Gezeigt hat das unter anderem der US-Verhaltensökonom Dan Ariely in verschiedenen Experimenten: Er hat zum Beispiel Weinflaschen an Studierende versteigert. Vor der Versteigerung aber hat er sie gebeten, die letzten zwei Ziffern ihrer Sozialversicherungsnummer auf einen Zettel zu schreiben. In den USA kann man diese Nummer in der Regel auswendig, weil sie sehr oft im Alltag verwendet wird, zur Identifizierung zum Beispiel. Sie ist bei jedem Menschen anders, und die letzten Ziffern werden einfach nach der Reihenfolge der Beantragung vergeben. 

Die Studierenden notierten sich also die letzten zwei Ziffern, und dann ging es los mit der Versteigerung. Was Ariely beobachtete: Studierende, deren aufgeschriebene Zahl auf dem Papier eher klein war – eine 26 oder 19 etwa, verhielten sich beim Bieten anders als jene, die auf ihrem Zettel eine hohe Zahl hatten, wie eine 73 oder eine 66. Erstere boten im Schnitt nur 8,64 US-Dollar für eine Flasche Wein – letztere aber 27,9. Das ist mehr als dreimal so viel. Weil ihr den Ankereffekt jetzt kennt, wisst ihr: Die zwei Ziffern der Sozialversicherungsnummer, eine willkürliche Zahl, die eigentlich nichts mit dem Wert des Weins, geschweige denn dem Kauf dessen zu tun hatte, fungierte als Vergleichspreis. Sie hatte einen massiven Einfluss auf den Preis, den die Studierenden bereit waren zu zahlen. 

Ariely schreibt dazu in seinem Buch „Predictably Irrational“: „Sozialversicherungsnummern waren in diesem Experiment nur deshalb der Anker, weil wir sie angefordert haben. Wir hätten genauso gut nach der aktuellen Temperatur oder dem empfohlenen Verkaufspreis des Herstellers fragen können. Eigentlich hätte jede Frage den Anker gesetzt. Erscheint das rational? Natürlich nicht.“

Ein zu hoher Anker führt zur Trotzhaltung

Zwar gab es auch Kritik an Arielys Experimenten, speziell daran, ob der Effekt des Ankers tatsächlich so stark ist wie in seinem Experiment gezeigt. Dass der Ankereffekt aber existiert und sich niemand, nicht einmal Experten auf ihrem Gebiet, seinem Einfluss entziehen kann, gilt als sehr gut belegt. So zeigten die beiden deutschen Psychologen Birte Englich und Thomas Mussweiler zum Beispiel, dass sich Richter mit mehr als 15 Jahren Berufserfahrung in ihrem Urteil messbar durch einen Anker beeinflussen ließen, etwa der willkürlichen Empfehlung eines Laien oder sogar an einer zufällig gewürfelten Zahl.  

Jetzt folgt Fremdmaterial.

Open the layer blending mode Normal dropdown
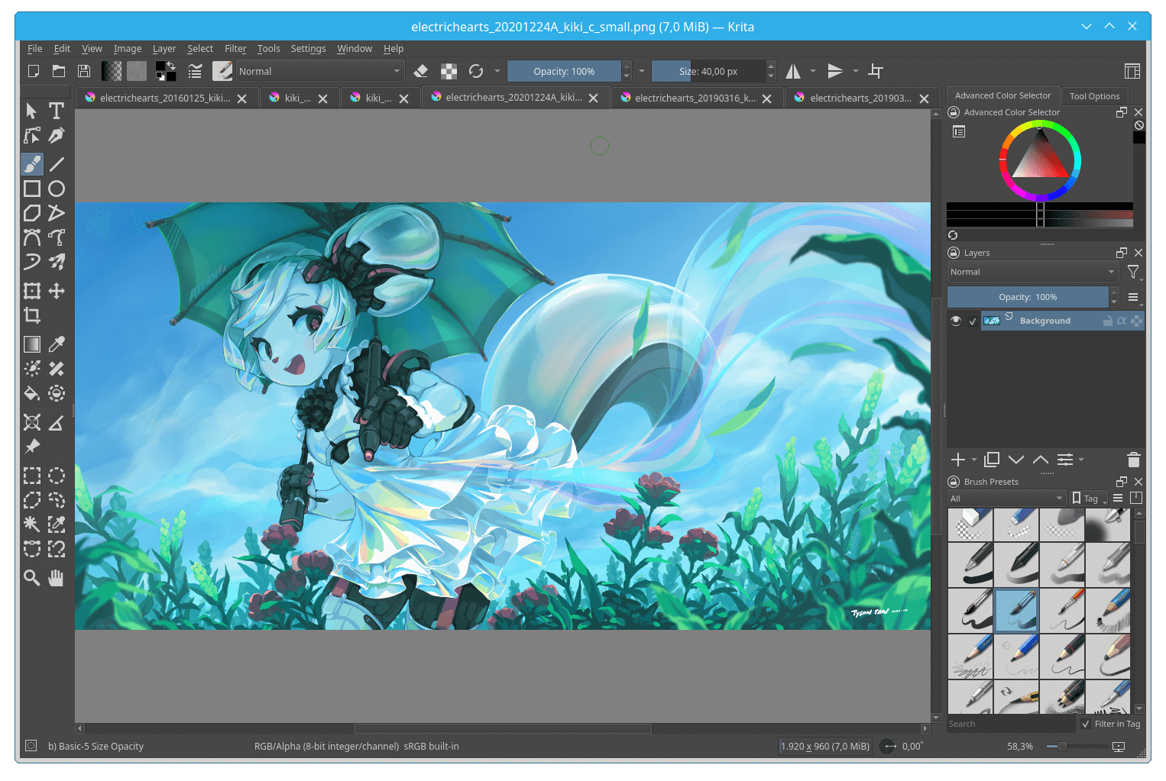1166x781 pixels. pos(1032,272)
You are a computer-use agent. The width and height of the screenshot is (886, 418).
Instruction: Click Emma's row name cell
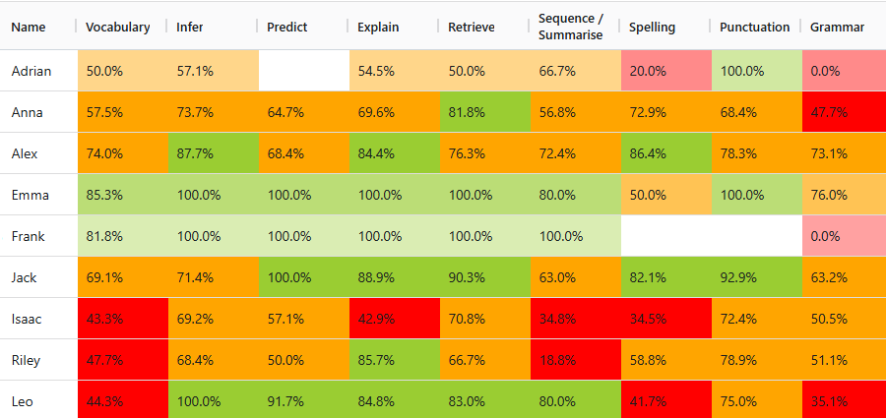pos(39,195)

Aber zurück zur Gehaltsverhandlung. Wie hoch darf der Anker denn sein, fragt ihr euch jetzt vielleicht. Klar, er sollte hoch sein – aber kann er auch zu hoch sein? Ja, das kann er. Und das solltet ihr in der Tat vermeiden, denn ein zu hoher Anker vermasselt euch leider die gesamte Verhandlung. Forscher konnten kürzlich zeigen, dass Menschen mit einer Trotzhaltung reagieren, wenn sie das erste Angebot absolut unverschämt finden – und dann ihrerseits ein Gegenangebot machen, das genauso unverschämt ist. 

Das ist natürlich nicht hilfreich. Ihr wollt euer Gegenüber ja in einem kooperativen Mindset halten. Deshalb ist eine gute Recherche vor der Gehaltsverhandlung essenziell. Portale wie Gehalt.de, Stepstone, Glassdoor oder Kununu machen das inzwischen recht leicht: Ihr findet dort meist sowohl Durchschnittsgehälter als auch eine Spanne, für verschiedene Berufe, Branchen und für unterschiedliche Phasen eurer Karriere. Daran könnt ihr euch ganz gut orientieren. 

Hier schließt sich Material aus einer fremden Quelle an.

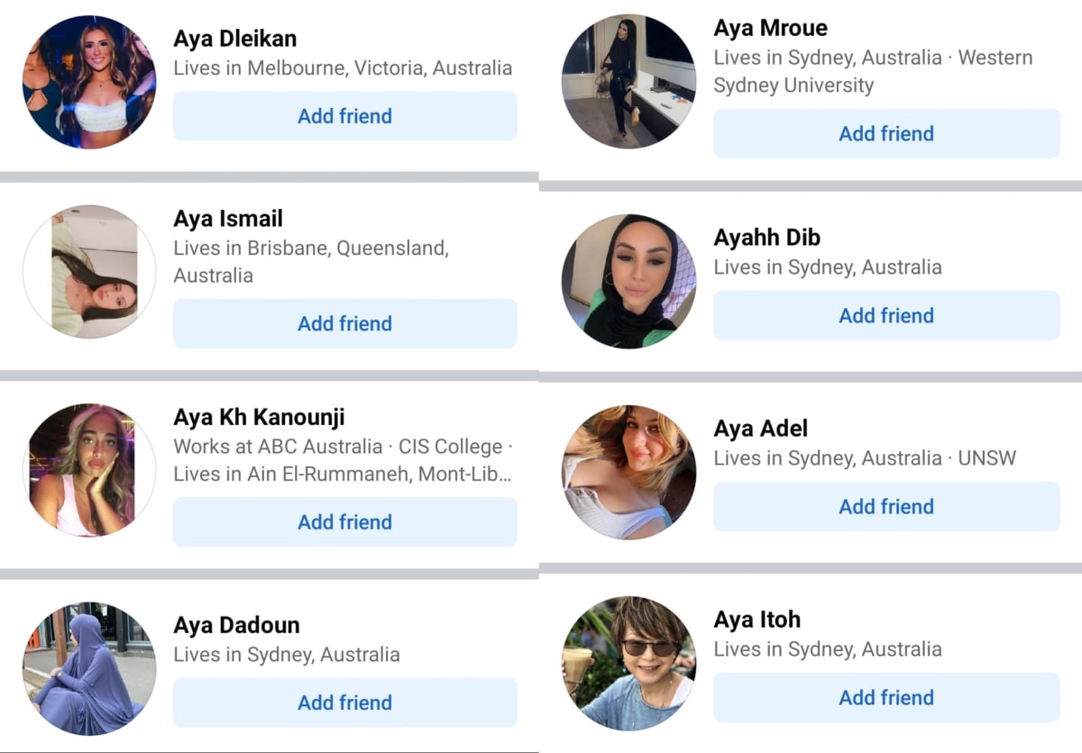Open the Ayahh Dib name link
Image resolution: width=1082 pixels, height=753 pixels.
click(x=766, y=238)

Das war also das Wichtigste, das ihr für eure Karriere zum Ankereffekt wissen solltet. Wer ihn kennt, entdeckt ihn plötzlich in vielen, ganz alltäglichen Situationen. Ach und übrigens: Wenn ihr eines Tages doch euren Job kündigen solltet, um euren Traum zu leben und ein Restaurant oder ein Café zu eröffnen, dann nutzt ihn bitte auch, es lohnt sich. Das haben die US-Forscher Clayton Critcher und und Thomas Gilovich gezeigt. Wie genau? Na ja: Im Restaurant mit welchem Namen würdet ihr wohl mehr Geld ausgeben: im Studio 17 – oder im Studio 97?